PASSAGE:
The overview of filters provides detailed explanations of the types of filters that you can use. Using filters shows examples in multiple languages.

Reads and performance

Reads that use filters are slower than reads without filters, and they increase CPU utilization. On the other hand, they can significantly reduce the amount of network bandwidth that you use, by limiting the amount of data that is returned. In general, filters should be used to control throughput efficiency, not latency.

If you want to optimize your read performance, consider the following strategies:

  1. Restrict the rowset as much as possible. Limiting the number of rows that your nodes have to scan is the first step toward improving time to first byte and overall query latency. If you don't restrict the rowset, Bigtable will almost certainly have to scan your entire table. This is why we recommend that you design your schema in a way that allows your most common queries to work this way.

  2. For additional performance tuning after you've restricted the rowset, try adding a basic filter. Restricting the set of columns or the number of versions returned generally doesn't increase latency and can sometimes help Bigtable seek more efficiently past irrelevant data in each row.

LIST OF TASKS:
• 1. In the passage on reads and performance, rewrite the text from "1. Restrict the" to "work this way.", swapping "rowset" for "row range".
• 2. According to the passage on reads and performance, what effects do reads that use filters have compared with reads without filters? List all of them.
• 3. In the passage on reads and performance, what should filters generally be used to control?

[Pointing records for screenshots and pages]
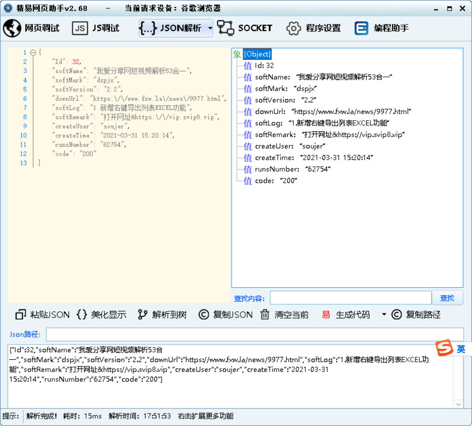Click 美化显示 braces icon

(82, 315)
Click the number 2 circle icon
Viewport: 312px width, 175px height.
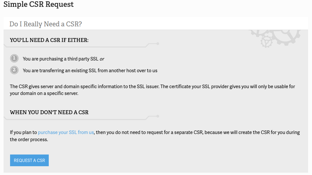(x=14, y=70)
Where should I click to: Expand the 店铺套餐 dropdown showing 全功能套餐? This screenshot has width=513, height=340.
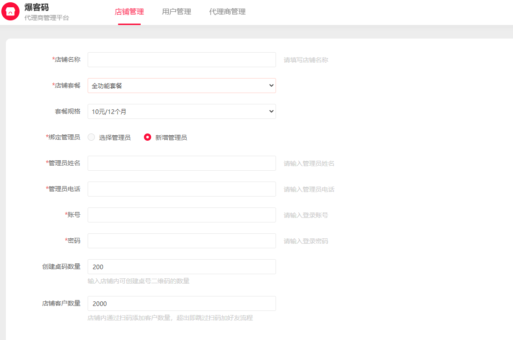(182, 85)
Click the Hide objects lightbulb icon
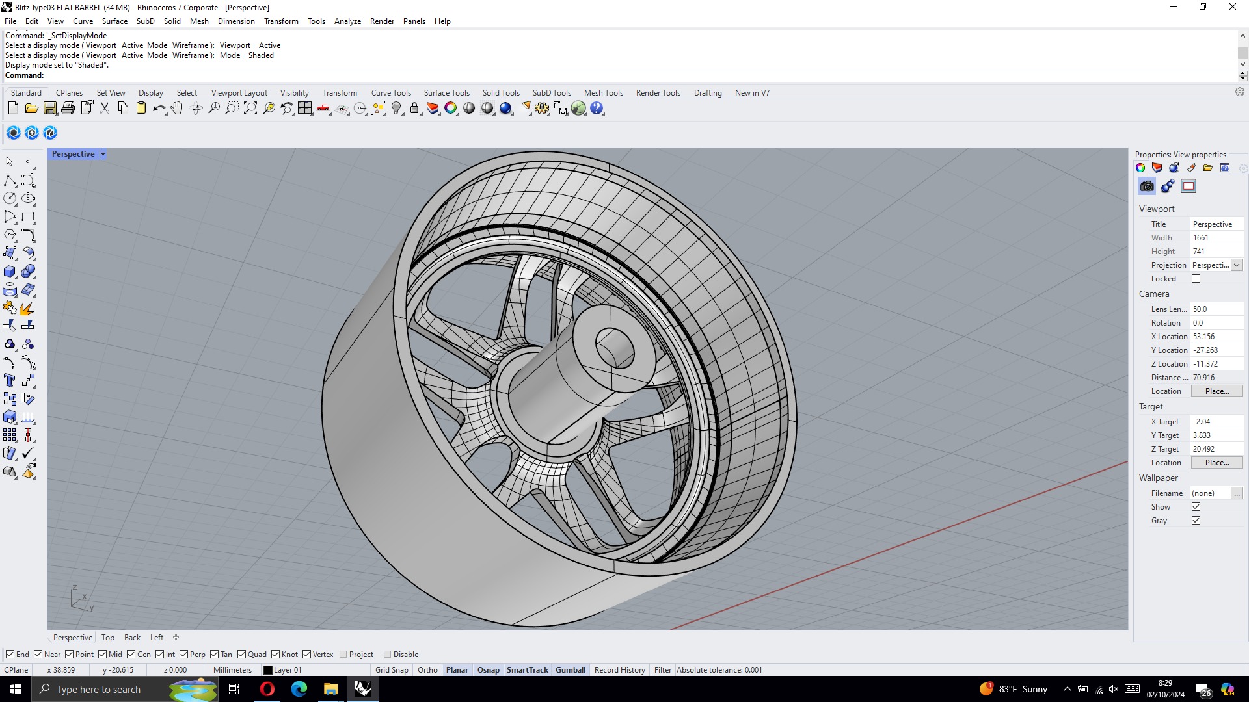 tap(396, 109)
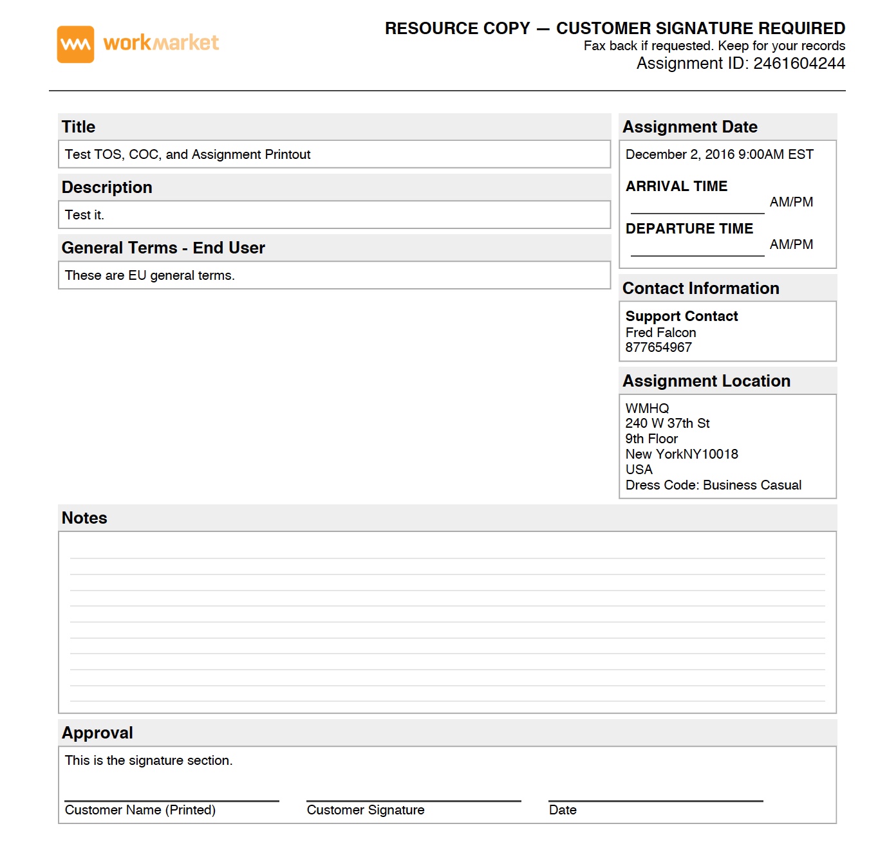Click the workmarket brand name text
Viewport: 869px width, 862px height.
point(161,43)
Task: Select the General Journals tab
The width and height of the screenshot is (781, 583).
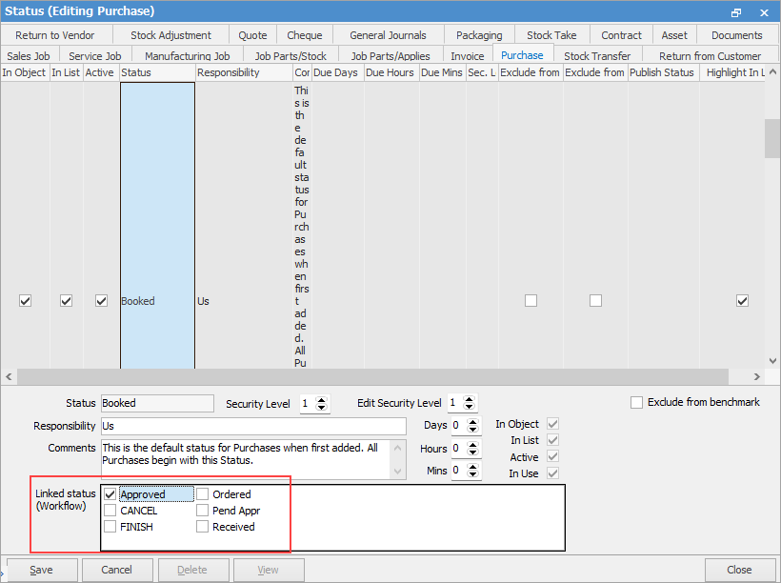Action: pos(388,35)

WRITTEN ANSWERS:
• 1.
1. Restrict the row range as much as possible. Limiting the number of rows that your nodes have to scan is the first step toward improving time to first byte and overall query latency. If you don't restrict the row range, Bigtable will almost certainly have to scan your entire table. This is why we recommend that you design your schema in a way that allows your most common queries to work this way.

• 2.
- They are slower.
- They increase CPU utilization.
- They can significantly reduce the amount of network bandwidth used, by limiting the amount of data returned.

• 3. Throughput efficiency, not latency.